Repeat exactly the lines running from the first line of the data to the line containing "1456x822 pixels.", both ends included, and nothing else; drop the pictures.

- - -

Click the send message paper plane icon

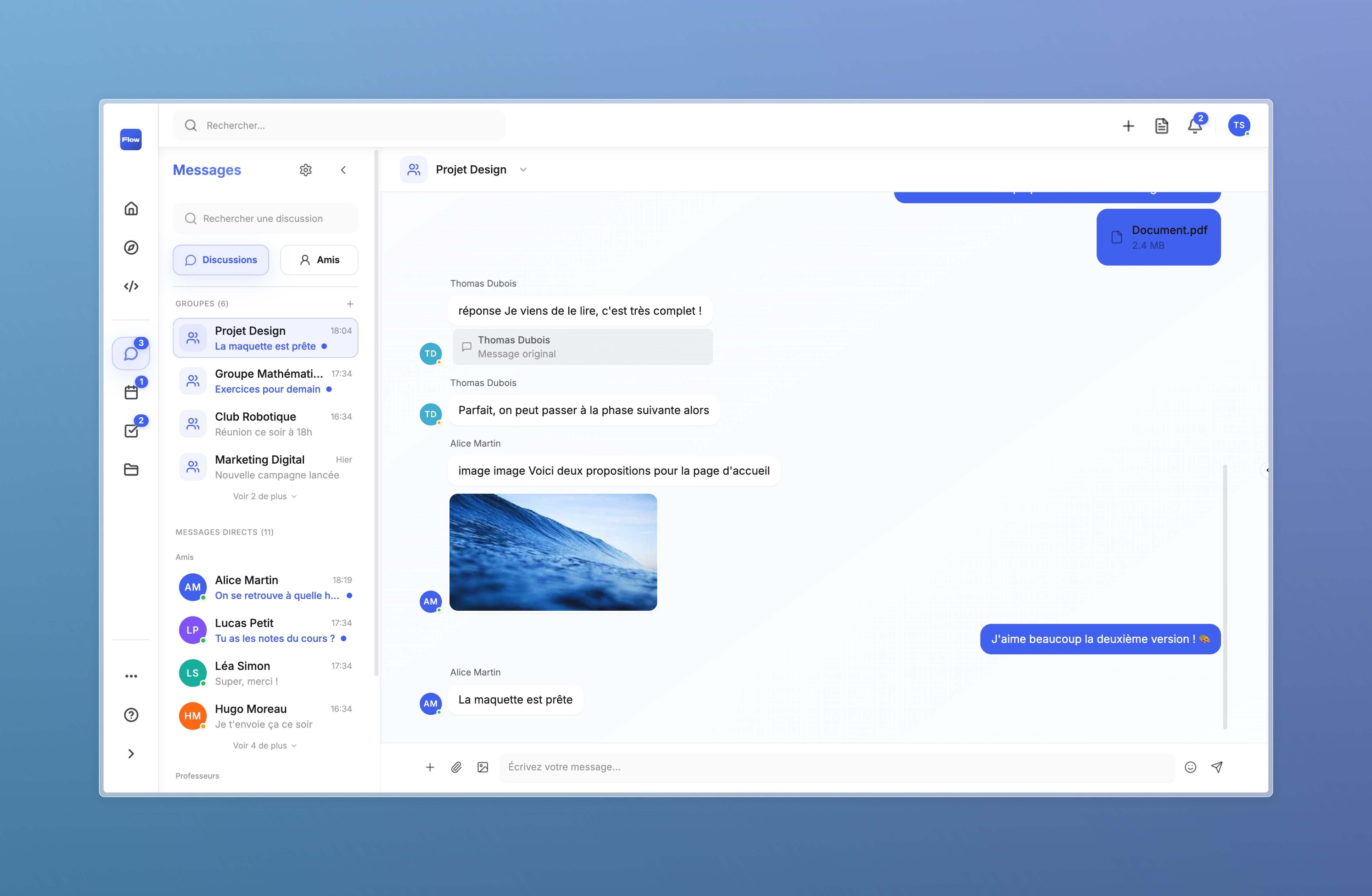tap(1217, 767)
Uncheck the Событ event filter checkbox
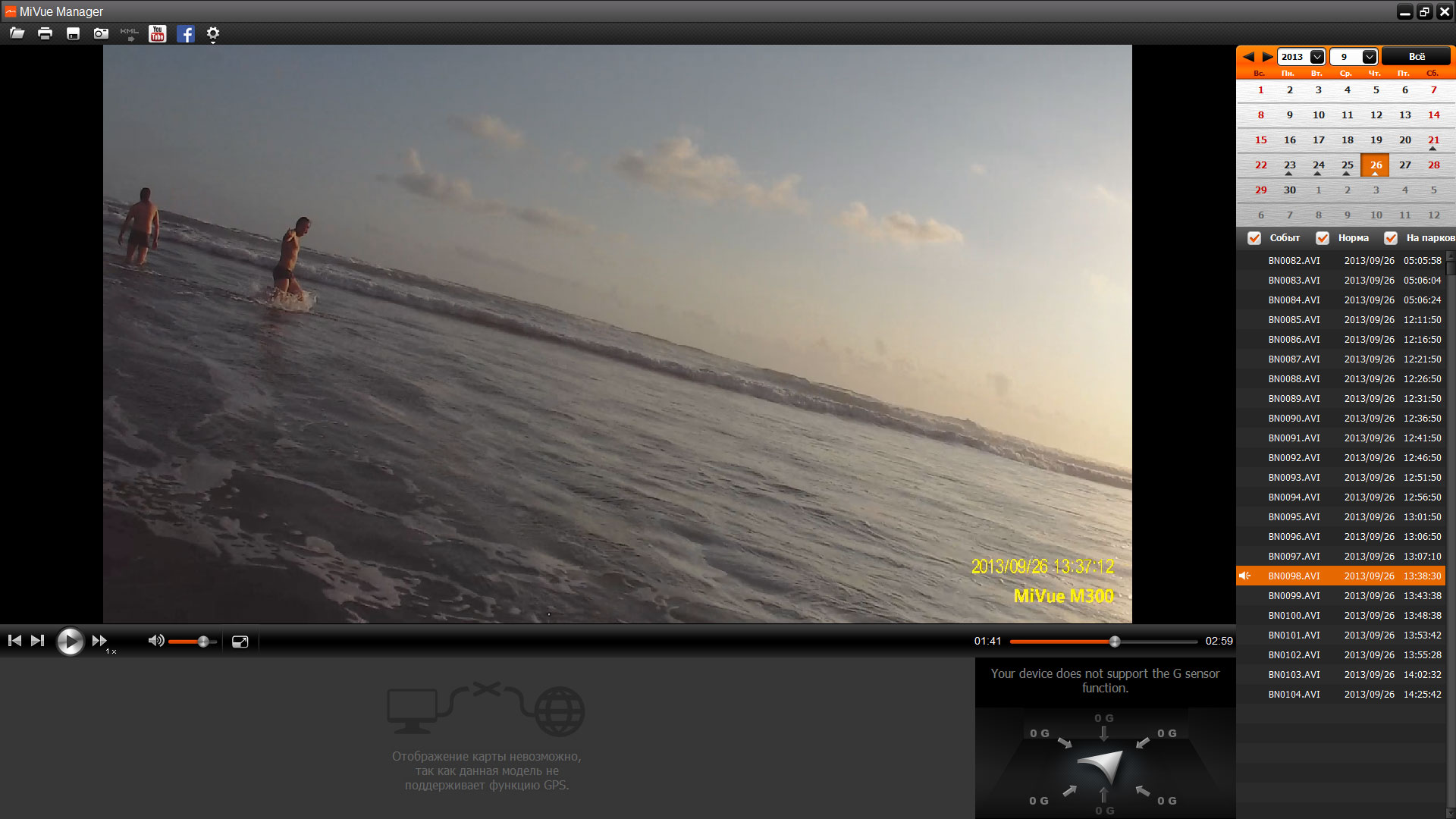This screenshot has width=1456, height=819. point(1254,238)
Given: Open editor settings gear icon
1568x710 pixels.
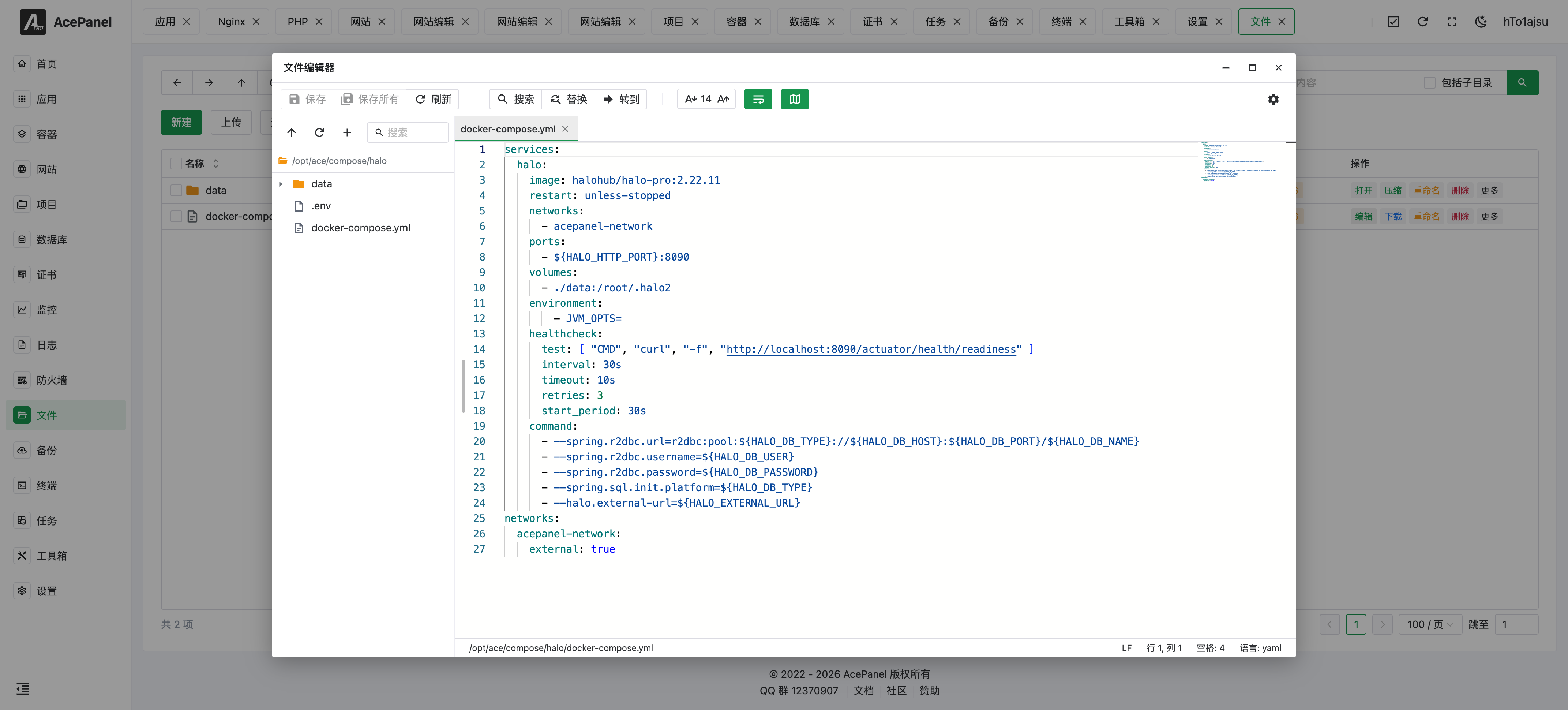Looking at the screenshot, I should click(1273, 99).
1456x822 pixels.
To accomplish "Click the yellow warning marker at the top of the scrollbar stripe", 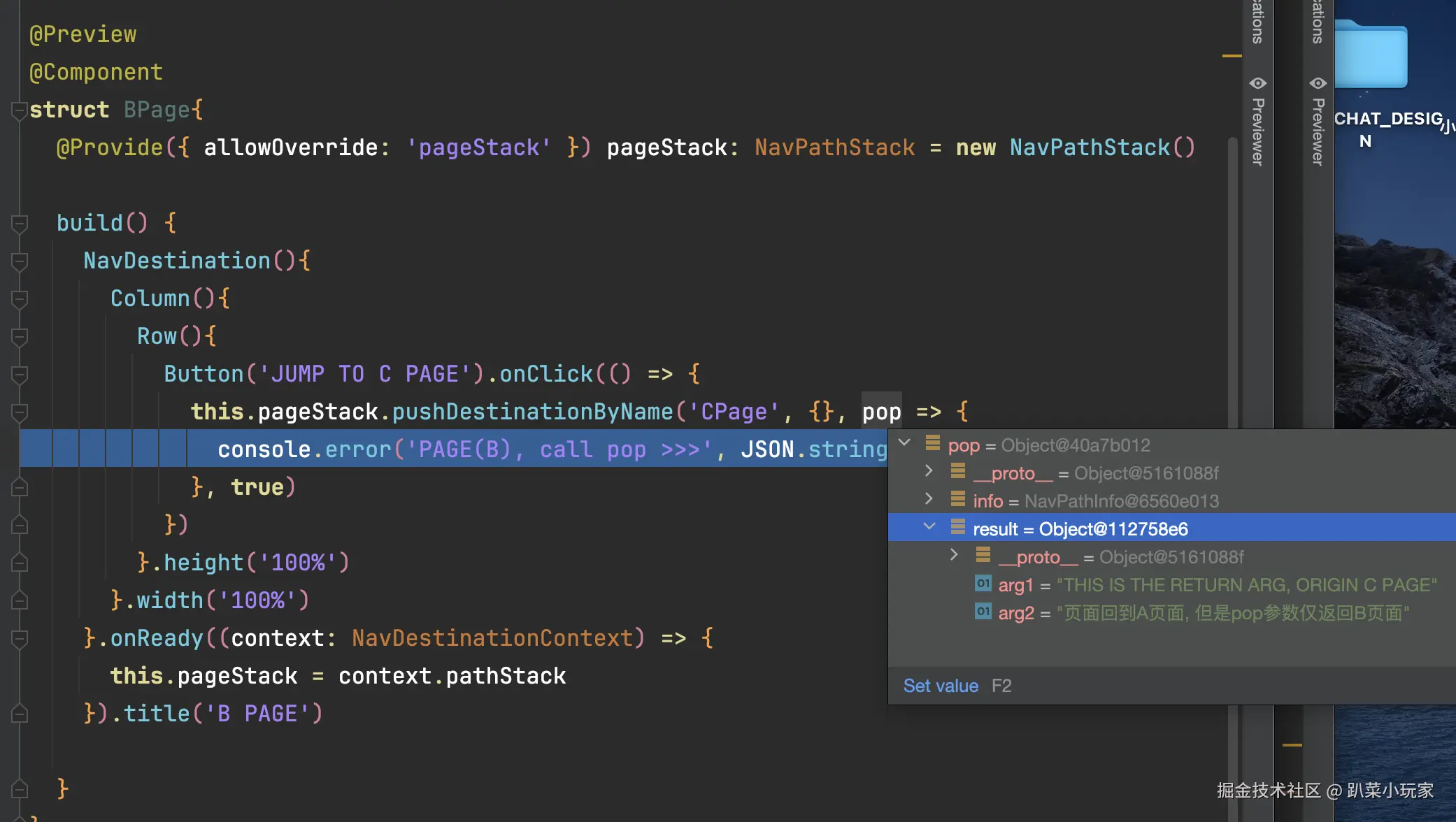I will pyautogui.click(x=1232, y=56).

- - -

Exercise solution:
Click the send message paper plane icon

tap(1217, 767)
Uncheck the Событ event filter checkbox
This screenshot has width=1456, height=819. point(1254,238)
Given: Open editor settings gear icon
1568x710 pixels.
Looking at the screenshot, I should click(1273, 99).
1456x822 pixels.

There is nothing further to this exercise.